▶ What you are asked to do: Quote verbatim the span of lines that begins the listing below and closes with the line containing "[Calgary Guide] (125, 130)".

** Opening Data for this task block **

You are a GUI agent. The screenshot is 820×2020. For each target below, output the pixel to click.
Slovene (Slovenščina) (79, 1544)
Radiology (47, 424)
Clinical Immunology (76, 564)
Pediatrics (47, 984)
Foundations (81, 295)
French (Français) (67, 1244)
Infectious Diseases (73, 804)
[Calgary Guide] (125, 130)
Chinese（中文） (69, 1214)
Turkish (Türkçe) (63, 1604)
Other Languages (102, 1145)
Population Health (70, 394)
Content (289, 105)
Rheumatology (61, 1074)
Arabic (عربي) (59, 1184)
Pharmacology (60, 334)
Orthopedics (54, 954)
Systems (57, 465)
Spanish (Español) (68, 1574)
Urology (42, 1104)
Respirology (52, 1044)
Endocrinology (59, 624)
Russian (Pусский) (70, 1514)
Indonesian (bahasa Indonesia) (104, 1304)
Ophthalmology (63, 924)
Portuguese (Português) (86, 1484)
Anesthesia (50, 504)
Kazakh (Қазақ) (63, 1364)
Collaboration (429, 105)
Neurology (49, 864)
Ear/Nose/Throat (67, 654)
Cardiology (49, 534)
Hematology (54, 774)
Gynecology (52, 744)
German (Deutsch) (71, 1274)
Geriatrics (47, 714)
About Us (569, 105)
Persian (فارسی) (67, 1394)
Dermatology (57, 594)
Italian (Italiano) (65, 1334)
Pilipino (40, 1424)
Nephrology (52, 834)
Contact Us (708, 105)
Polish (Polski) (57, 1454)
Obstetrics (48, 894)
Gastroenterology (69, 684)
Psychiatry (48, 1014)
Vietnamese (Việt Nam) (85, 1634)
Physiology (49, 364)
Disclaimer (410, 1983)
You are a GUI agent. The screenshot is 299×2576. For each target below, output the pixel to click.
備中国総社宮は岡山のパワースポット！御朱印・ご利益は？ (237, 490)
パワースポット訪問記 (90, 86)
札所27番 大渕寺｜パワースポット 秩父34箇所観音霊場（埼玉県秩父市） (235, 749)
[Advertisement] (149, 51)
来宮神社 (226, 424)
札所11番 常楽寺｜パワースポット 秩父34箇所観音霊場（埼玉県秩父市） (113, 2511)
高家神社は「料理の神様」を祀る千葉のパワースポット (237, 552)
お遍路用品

** Closing Data for this task block **

▶ Output below:
You are a GUI agent. The screenshot is 820×2020. For each target below, output the pixel to click.
Slovene (Slovenščina) (79, 1544)
Radiology (47, 424)
Clinical Immunology (76, 564)
Pediatrics (47, 984)
Foundations (81, 295)
French (Français) (67, 1244)
Infectious Diseases (73, 804)
[Calgary Guide] (125, 130)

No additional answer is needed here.